- [Your objective]: Output the stretch of the caregiving-strengths text below from "Supporting Others with" through "very short lived.", copied word for word.

When we’re playing to our strengths, we are able to make the best use of our energy, our individual spark. This is something to consider when we care for relatives.
Writing with our dominant hand is second nature for most of us. It feels easy, our writing flows and we can express ourselves quickly. In contrast, using our non-dominant hand to write feels strange and takes a lot of concentration as well as more time. This principle can be translated to our activities when caring for a loved one.
Supporting Others with Our Strengths
I’m confident in supporting others by listening, carrying out personal care, shopping and doing practical household tasks. I’m also practiced at gentle hand/foot massage and being present. However, DIY, financial matters, technology and form filling aren’t my areas of expertise. When I’m in a caring role, it helps if my duties are geared around my strengths. If most of the time I’m required to focus on my weaknesses, I don’t do a very good job and it feels very unsatisfactory for both me and the person I’m supporting! This way of supporting is usually very short lived.
However, I’ve also developed new skills whilst caring for others. Supporting people at medical appointments, caring for pets, using equipment and driving adapted vehicles are all skills I’ve developed whilst supporting others. Trying new activities is well worth a go, especially if someone who’s skilled is there to guide and support us. We get chance to develop and add to our strengths. In this way, we can offer more the next time we’re needed to support another.

- [Supplied entries]:
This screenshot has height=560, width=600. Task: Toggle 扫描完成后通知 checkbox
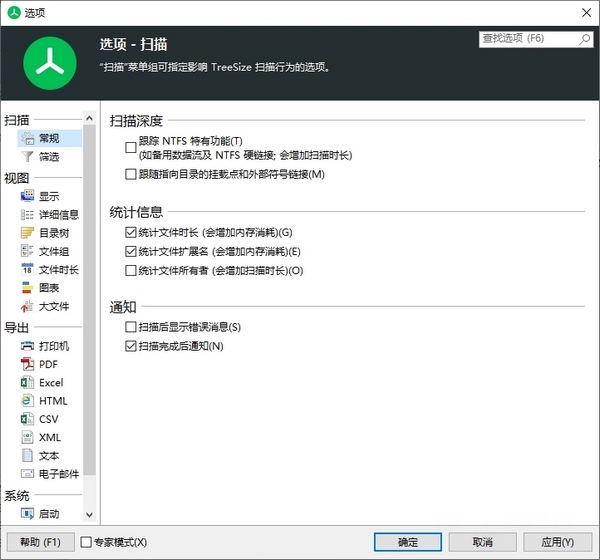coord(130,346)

--

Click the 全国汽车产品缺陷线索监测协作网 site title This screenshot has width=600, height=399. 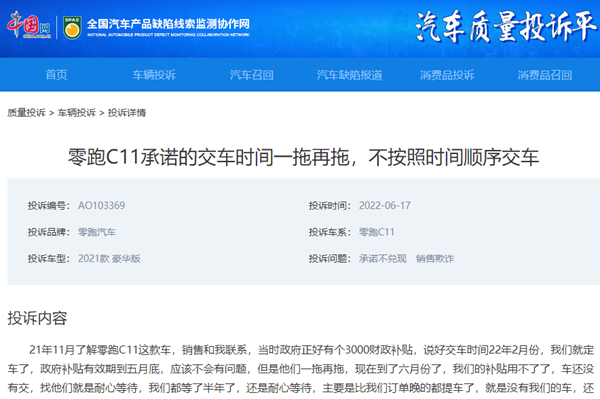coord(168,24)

- [Response to the task]:
Supporting Others with Our Strengths
I’m confident in supporting others by listening, carrying out personal care, shopping and doing practical household tasks. I’m also practiced at gentle hand/foot massage and being present. However, DIY, financial matters, technology and form filling aren’t my areas of expertise. When I’m in a caring role, it helps if my duties are geared around my strengths. If most of the time I’m required to focus on my weaknesses, I don’t do a very good job and it feels very unsatisfactory for both me and the person I’m supporting! This way of supporting is usually very short lived.